#### [STATED GOAL]
Repeat every one of the rows below word for word, and leave the pictures out of your copy.

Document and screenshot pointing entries
-=-=-=-=-
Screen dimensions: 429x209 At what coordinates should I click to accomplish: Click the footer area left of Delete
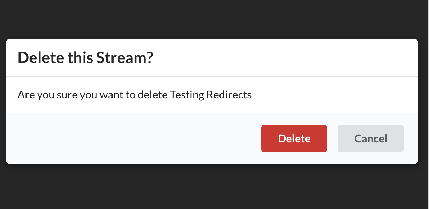134,139
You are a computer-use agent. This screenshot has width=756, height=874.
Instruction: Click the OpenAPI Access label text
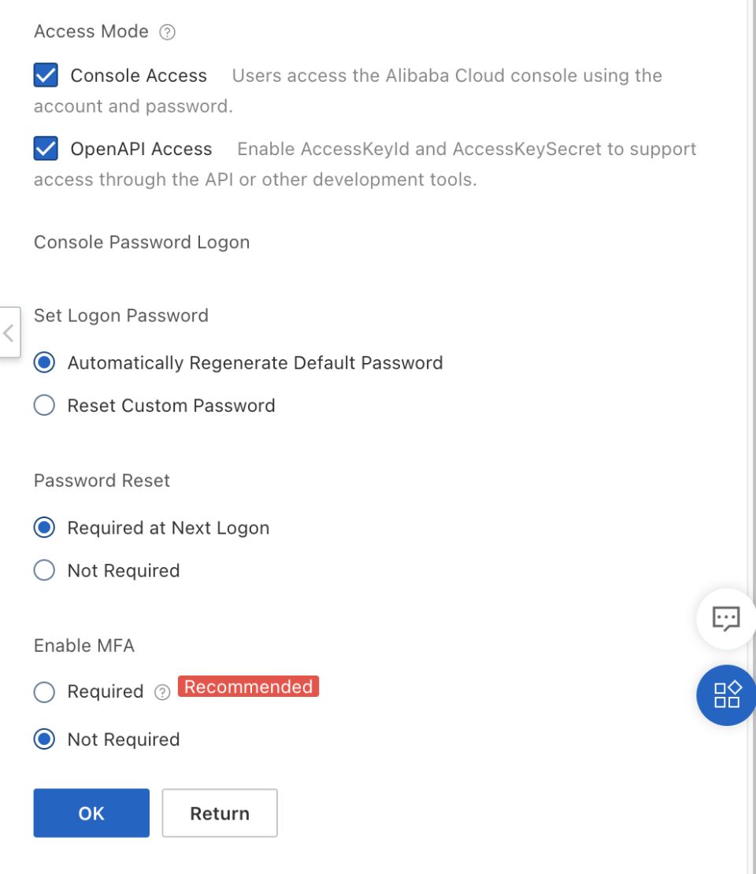pos(142,149)
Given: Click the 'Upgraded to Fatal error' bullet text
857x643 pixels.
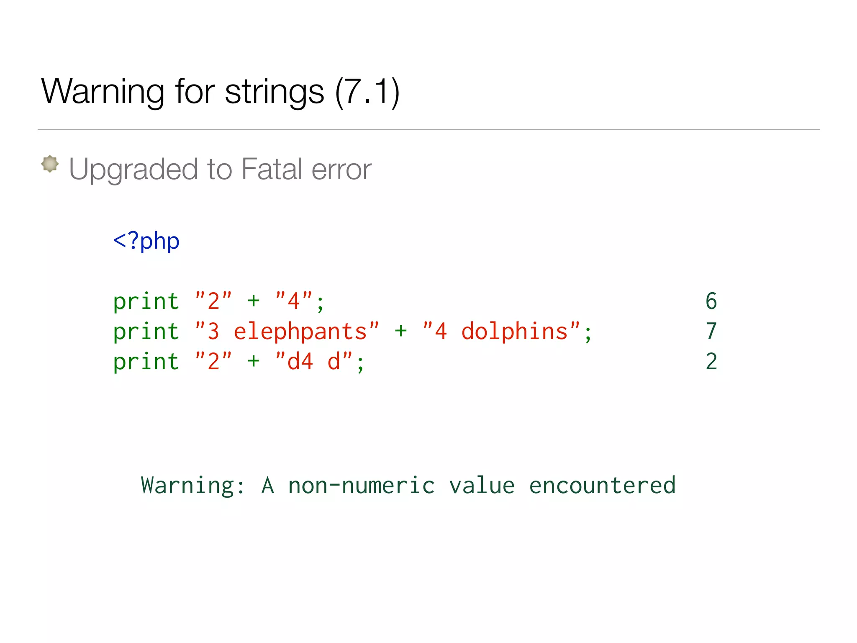Looking at the screenshot, I should [x=220, y=169].
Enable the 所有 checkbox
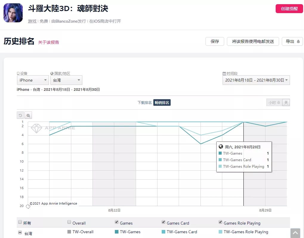Screen dimensions: 304x238 pyautogui.click(x=20, y=222)
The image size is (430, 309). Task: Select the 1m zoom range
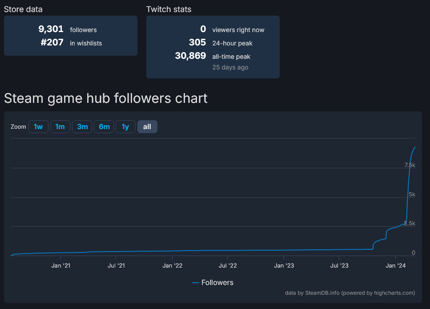click(x=60, y=127)
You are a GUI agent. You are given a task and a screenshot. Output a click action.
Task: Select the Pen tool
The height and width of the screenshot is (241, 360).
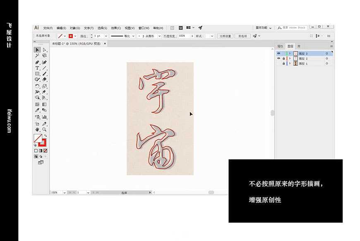pos(37,62)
-=-=-=-=-
#### [FULL ANSWER]
Screen dimensions: 429x209 At what coordinates should I click to accomplish: Click the footer area left of Delete
134,139
You are a computer-use agent. This screenshot has width=756, height=874.
Instruction: Click the OpenAPI Access label text
pos(142,149)
Given: Click the 'Upgraded to Fatal error' bullet text
857x643 pixels.
Looking at the screenshot, I should [x=220, y=169].
Enable the 所有 checkbox
Screen dimensions: 304x238 pyautogui.click(x=20, y=222)
The image size is (430, 309). Task: Select the 1m zoom range
click(x=60, y=127)
You are a GUI agent. You are given a task and a screenshot. Output a click action.
Task: Select the Pen tool
The height and width of the screenshot is (241, 360).
pos(37,62)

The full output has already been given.